◆ What the task requires: Go through the data from its first line and retype each line, stopping once the line containing "Task: Click the globe icon for Media Site 1" has been retyped.
Start of Records supplied
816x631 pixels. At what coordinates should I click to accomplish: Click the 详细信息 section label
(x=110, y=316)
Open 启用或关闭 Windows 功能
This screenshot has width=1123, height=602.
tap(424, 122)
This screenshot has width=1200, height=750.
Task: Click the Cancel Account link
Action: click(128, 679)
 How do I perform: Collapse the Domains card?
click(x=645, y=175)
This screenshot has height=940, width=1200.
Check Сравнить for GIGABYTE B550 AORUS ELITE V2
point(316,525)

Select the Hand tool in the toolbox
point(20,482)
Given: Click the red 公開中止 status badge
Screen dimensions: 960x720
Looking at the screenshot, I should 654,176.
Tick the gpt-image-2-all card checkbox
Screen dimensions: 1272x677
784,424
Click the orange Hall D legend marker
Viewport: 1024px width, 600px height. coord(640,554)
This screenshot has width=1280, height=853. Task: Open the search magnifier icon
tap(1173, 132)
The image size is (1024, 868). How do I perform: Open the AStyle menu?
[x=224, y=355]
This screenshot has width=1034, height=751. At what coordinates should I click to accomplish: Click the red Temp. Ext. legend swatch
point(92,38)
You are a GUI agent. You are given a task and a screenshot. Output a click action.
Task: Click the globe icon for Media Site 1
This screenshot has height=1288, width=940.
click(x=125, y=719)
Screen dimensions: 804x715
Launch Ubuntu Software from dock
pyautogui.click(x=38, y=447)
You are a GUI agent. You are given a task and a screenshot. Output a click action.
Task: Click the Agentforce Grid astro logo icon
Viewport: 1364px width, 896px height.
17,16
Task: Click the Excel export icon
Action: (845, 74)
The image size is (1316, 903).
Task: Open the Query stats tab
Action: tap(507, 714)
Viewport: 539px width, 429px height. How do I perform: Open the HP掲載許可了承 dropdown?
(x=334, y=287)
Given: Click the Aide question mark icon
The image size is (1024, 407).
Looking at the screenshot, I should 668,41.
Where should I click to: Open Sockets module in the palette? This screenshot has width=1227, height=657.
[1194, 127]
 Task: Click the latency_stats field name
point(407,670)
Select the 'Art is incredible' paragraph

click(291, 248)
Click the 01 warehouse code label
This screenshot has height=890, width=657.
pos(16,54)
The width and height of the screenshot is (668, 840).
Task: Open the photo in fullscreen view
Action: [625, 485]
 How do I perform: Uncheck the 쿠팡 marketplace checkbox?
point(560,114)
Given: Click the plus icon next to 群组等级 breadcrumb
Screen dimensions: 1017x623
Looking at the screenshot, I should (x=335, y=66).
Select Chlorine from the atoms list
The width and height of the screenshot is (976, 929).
End of Records supplied
◆ Answer to the exercise:
816x631 pixels. At what coordinates should I click to accomplish: Click the 详细信息 section label
(x=110, y=316)
Open 启用或关闭 Windows 功能
This screenshot has width=1123, height=602.
tap(424, 122)
This screenshot has width=1200, height=750.
Task: Click the Cancel Account link
Action: click(128, 679)
 How do I perform: Collapse the Domains card?
click(x=645, y=175)
This screenshot has height=940, width=1200.
Check Сравнить for GIGABYTE B550 AORUS ELITE V2
point(316,525)

Select the Hand tool in the toolbox
point(20,482)
Given: Click the red 公開中止 status badge
Screen dimensions: 960x720
Looking at the screenshot, I should 654,176.
Tick the gpt-image-2-all card checkbox
Screen dimensions: 1272x677
784,424
Click the orange Hall D legend marker
Viewport: 1024px width, 600px height. coord(640,554)
This screenshot has width=1280, height=853. Task: Open the search magnifier icon
tap(1173, 132)
The image size is (1024, 868). How do I perform: Open the AStyle menu?
[x=224, y=355]
This screenshot has width=1034, height=751. At what coordinates should I click to accomplish: Click the red Temp. Ext. legend swatch
point(92,38)
You are a GUI agent. You are given a task and a screenshot. Output a click action.
Task: Click the globe icon for Media Site 1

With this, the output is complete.